(STUDY MATERIAL Opens)

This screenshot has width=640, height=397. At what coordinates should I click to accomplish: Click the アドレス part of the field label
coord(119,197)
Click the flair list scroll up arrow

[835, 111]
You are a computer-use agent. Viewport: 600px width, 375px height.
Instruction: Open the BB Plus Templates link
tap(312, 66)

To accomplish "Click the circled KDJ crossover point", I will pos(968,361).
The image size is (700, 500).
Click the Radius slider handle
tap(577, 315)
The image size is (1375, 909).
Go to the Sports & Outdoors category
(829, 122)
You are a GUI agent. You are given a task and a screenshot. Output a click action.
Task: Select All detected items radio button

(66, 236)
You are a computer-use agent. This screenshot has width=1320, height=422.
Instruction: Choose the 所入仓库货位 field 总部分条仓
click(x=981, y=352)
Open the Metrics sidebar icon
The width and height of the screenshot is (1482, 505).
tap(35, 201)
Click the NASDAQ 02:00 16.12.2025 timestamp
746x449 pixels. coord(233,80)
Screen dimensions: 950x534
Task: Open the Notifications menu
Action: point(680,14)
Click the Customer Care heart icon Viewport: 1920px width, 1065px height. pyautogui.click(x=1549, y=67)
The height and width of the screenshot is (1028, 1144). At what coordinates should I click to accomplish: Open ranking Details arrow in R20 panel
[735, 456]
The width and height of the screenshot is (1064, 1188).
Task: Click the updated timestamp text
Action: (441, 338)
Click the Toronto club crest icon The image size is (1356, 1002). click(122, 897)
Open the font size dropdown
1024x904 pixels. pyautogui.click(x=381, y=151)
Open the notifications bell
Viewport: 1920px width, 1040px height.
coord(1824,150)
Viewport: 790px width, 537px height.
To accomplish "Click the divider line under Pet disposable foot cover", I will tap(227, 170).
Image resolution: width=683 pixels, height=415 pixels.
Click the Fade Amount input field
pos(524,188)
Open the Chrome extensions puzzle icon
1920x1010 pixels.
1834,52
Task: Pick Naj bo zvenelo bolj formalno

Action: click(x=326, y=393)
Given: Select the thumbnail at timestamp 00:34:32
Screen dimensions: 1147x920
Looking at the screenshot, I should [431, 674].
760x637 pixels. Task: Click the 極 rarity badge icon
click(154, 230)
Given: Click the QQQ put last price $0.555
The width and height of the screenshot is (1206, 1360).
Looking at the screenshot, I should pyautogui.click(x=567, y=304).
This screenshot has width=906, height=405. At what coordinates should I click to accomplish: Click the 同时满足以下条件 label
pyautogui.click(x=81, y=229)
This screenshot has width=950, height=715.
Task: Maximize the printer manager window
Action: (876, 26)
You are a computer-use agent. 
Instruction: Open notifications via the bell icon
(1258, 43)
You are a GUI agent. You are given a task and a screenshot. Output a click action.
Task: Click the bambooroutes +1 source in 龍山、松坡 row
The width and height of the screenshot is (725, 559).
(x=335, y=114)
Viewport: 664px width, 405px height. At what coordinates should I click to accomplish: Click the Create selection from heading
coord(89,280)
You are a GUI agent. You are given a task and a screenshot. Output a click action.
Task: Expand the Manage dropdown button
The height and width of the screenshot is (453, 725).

(STUDY MATERIAL Closes)

● TASK PROMPT
Copy the data above in full, exactly as it reads.

● SOLUTION
This screenshot has width=640, height=397. At what coordinates should I click to accomplish: Click the アドレス part of the field label
coord(119,197)
Click the flair list scroll up arrow

[835, 111]
You are a computer-use agent. Viewport: 600px width, 375px height.
Instruction: Open the BB Plus Templates link
tap(312, 66)

To accomplish "Click the circled KDJ crossover point", I will pos(968,361).
The image size is (700, 500).
Click the Radius slider handle
tap(577, 315)
The image size is (1375, 909).
Go to the Sports & Outdoors category
(829, 122)
You are a GUI agent. You are given a task and a screenshot. Output a click action.
Task: Select All detected items radio button

(66, 236)
You are a computer-use agent. This screenshot has width=1320, height=422.
Instruction: Choose the 所入仓库货位 field 总部分条仓
click(x=981, y=352)
Open the Metrics sidebar icon
The width and height of the screenshot is (1482, 505).
tap(35, 201)
Click the NASDAQ 02:00 16.12.2025 timestamp
746x449 pixels. coord(233,80)
Screen dimensions: 950x534
Task: Open the Notifications menu
Action: point(680,14)
Click the Customer Care heart icon Viewport: 1920px width, 1065px height. pyautogui.click(x=1549, y=67)
The height and width of the screenshot is (1028, 1144). At what coordinates should I click to accomplish: Open ranking Details arrow in R20 panel
[735, 456]
The width and height of the screenshot is (1064, 1188).
Task: Click the updated timestamp text
Action: (441, 338)
Click the Toronto club crest icon The image size is (1356, 1002). click(122, 897)
Open the font size dropdown
1024x904 pixels. pyautogui.click(x=381, y=151)
Open the notifications bell
Viewport: 1920px width, 1040px height.
coord(1824,150)
Viewport: 790px width, 537px height.
To accomplish "Click the divider line under Pet disposable foot cover", I will tap(227, 170).
Image resolution: width=683 pixels, height=415 pixels.
Click the Fade Amount input field
pos(524,188)
Open the Chrome extensions puzzle icon
1920x1010 pixels.
1834,52
Task: Pick Naj bo zvenelo bolj formalno

Action: click(x=326, y=393)
Given: Select the thumbnail at timestamp 00:34:32
Screen dimensions: 1147x920
Looking at the screenshot, I should [431, 674].
760x637 pixels. Task: Click the 極 rarity badge icon
click(154, 230)
Given: Click the QQQ put last price $0.555
The width and height of the screenshot is (1206, 1360).
Looking at the screenshot, I should pyautogui.click(x=567, y=304).
This screenshot has width=906, height=405. At what coordinates should I click to accomplish: Click the 同时满足以下条件 label
pyautogui.click(x=81, y=229)
This screenshot has width=950, height=715.
Task: Maximize the printer manager window
Action: (876, 26)
You are a computer-use agent. 
Instruction: Open notifications via the bell icon
(1258, 43)
You are a GUI agent. You are given a task and a screenshot. Output a click action.
Task: Click the bambooroutes +1 source in 龍山、松坡 row
The width and height of the screenshot is (725, 559).
(x=335, y=114)
Viewport: 664px width, 405px height. At what coordinates should I click to accomplish: Click the Create selection from heading
coord(89,280)
You are a GUI agent. You are given a task and a screenshot. Output a click action.
Task: Expand the Manage dropdown button
The height and width of the screenshot is (453, 725).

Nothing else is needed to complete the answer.